- Information shown:
[Start of section]

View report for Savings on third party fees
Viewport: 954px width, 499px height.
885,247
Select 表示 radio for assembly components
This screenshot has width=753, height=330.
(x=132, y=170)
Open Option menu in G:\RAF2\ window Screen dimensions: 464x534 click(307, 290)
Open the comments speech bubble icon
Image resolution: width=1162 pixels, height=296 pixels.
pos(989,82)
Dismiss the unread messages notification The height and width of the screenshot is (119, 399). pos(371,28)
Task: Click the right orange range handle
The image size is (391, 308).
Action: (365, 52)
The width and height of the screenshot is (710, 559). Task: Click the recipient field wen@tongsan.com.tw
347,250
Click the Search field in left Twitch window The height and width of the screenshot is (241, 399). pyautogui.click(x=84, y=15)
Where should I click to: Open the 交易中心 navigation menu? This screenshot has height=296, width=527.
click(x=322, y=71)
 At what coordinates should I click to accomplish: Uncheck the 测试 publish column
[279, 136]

[End of section]
[Start of section]

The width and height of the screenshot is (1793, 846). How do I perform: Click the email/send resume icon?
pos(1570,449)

[End of section]

- Exercise aim: Of the lines above, output exactly those from the line bearing "View report for Savings on third party fees" through the line bearing "Dismiss the unread", inclusive.

- Task response:
View report for Savings on third party fees
Viewport: 954px width, 499px height.
885,247
Select 表示 radio for assembly components
This screenshot has width=753, height=330.
(x=132, y=170)
Open Option menu in G:\RAF2\ window Screen dimensions: 464x534 click(307, 290)
Open the comments speech bubble icon
Image resolution: width=1162 pixels, height=296 pixels.
pos(989,82)
Dismiss the unread messages notification The height and width of the screenshot is (119, 399). pos(371,28)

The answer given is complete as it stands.